Friday, May 13

Some Reasons Software Sucks

Pharaohmagnetic and I were talking today about Paul De Palma's pseudomemoir The Software Wars, published in the Winter 2005 issue of American Scholar. (I'd give a link, but it's subscription only; Pharaoh receives the actual bound journal in the mail every season. Quaint, isn't it.) De Palma spends most of the article war-storying a few of his experiences in professional software development:
My company's sin went beyond working with complex, poorly understood tools. Neither the tools nor our system existed. The database manufacturer had a delivery date and no product. Their consultants were selling us a nonexistent system. To make their deadline, I am confident they hired more programmers and experimented with unproven software from still other companies with delivery dates but no products. And what of those companies? You get the idea.

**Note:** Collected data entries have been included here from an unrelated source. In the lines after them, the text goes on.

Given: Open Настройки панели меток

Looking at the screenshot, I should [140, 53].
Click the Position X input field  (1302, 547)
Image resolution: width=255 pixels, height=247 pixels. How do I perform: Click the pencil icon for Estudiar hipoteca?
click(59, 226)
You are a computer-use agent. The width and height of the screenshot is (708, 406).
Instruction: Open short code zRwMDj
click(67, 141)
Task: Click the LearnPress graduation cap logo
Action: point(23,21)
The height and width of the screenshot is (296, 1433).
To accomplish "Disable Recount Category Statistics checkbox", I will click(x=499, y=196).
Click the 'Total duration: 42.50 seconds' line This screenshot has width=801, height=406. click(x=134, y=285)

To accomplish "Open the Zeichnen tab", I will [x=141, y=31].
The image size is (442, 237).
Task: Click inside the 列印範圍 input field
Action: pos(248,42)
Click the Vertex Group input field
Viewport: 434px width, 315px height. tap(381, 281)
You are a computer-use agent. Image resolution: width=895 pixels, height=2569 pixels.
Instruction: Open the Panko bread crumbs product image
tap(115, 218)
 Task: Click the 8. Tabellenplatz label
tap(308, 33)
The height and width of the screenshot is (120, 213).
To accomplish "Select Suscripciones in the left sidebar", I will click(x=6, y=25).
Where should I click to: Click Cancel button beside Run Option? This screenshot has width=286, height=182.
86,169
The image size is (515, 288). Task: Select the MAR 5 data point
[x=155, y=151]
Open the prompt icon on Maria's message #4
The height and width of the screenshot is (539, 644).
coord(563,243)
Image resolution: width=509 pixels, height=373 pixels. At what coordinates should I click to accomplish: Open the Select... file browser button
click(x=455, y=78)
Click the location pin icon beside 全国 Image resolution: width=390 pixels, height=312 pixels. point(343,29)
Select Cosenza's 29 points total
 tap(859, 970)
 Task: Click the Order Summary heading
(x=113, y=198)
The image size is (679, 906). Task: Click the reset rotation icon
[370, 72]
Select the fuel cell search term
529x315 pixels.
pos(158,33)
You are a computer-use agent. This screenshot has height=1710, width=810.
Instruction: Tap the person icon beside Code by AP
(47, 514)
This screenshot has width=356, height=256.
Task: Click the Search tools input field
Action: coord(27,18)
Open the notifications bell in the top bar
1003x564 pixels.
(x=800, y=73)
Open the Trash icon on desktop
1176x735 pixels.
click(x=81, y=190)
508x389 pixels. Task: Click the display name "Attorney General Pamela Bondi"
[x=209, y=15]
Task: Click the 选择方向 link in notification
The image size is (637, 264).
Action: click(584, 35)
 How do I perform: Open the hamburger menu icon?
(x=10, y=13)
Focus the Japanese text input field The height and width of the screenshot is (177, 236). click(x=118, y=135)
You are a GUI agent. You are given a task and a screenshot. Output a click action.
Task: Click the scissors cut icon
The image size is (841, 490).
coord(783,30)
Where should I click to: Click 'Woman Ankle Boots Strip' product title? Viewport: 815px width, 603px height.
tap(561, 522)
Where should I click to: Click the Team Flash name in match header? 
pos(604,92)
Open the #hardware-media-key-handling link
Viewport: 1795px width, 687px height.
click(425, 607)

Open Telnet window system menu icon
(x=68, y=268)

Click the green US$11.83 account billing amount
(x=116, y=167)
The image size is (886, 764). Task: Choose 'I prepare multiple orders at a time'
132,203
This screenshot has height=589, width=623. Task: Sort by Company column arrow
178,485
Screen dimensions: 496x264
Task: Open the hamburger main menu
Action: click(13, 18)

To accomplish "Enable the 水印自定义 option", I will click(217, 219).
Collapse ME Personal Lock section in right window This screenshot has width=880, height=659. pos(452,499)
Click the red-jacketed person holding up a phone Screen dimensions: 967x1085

His argument, paraphrased masterfully by Pharaoh, is this: software projects can be ruined by foolish business decisions in ways that tangible-goods projects cannot.

That's a good start. There's a lot of meat on that idea, a lot of tasty morsels to chew on. But I'd argue that it misses the point subtly: foolish business decisions can ruin any project. The difference is that the newness of software as a whole means that western corporate culture doesn't yet have an instinctive understanding of what constitutes a foolish business decision for a software project. Admittedly, we're doing better now than we were in the bubble days, when The New Economy (it doesn't exist) meant that old rules didn't apply (they do) and mindshare is now the most important thing (it isn't).

Foolish business decisions on software projects have publicly ruined many a company. But market forces haven't finished culling the truly fat-headed, idiotic, soul-crushingly incompetent software project managers from the talent pool. Add to this the fact that if you're really lucky, the idiotic business decisions you made will only manifest after your product goes to market and its manager gets promoted, and you've got a recipe for a continuing culture of Really Bad Products in the software world.

So one of the reasons software sucks is that the people who make it suck.

Another reason is that software, since it's just a collection of bits rather than a tangible good, is pretty hard to test destructively. So its bounds of correct operation are really hard to determine without actually, y'know, releasing it into the market and waiting for it to break. Engineers can build scale models of their bridges and, within certain well-understood limits, be confident that the full-scale bridge will act the same way as the small one did. DePalma touches on this, but he fails to draw this distinction:

A few years ago, an IBM consulting group determined that of twenty-four companies surveyed, 55 percent built systems that were over budget; 68 percent built systems that were behind schedule; and 88 percent of the completed systems had to be redesigned. Try to imagine the same kind of gloomy numbers for civil engineering: three-quarters of all bridges carrying loads below specifica­tion; almost nine of ten sewage treatment plants, once completed, in need of redesign; one-third of highway projects canceled because tech­nical problems have grown beyond the capacity of engineers to solve them. Silly? Yes. Programming has miles to go before it earns the title "software engineering."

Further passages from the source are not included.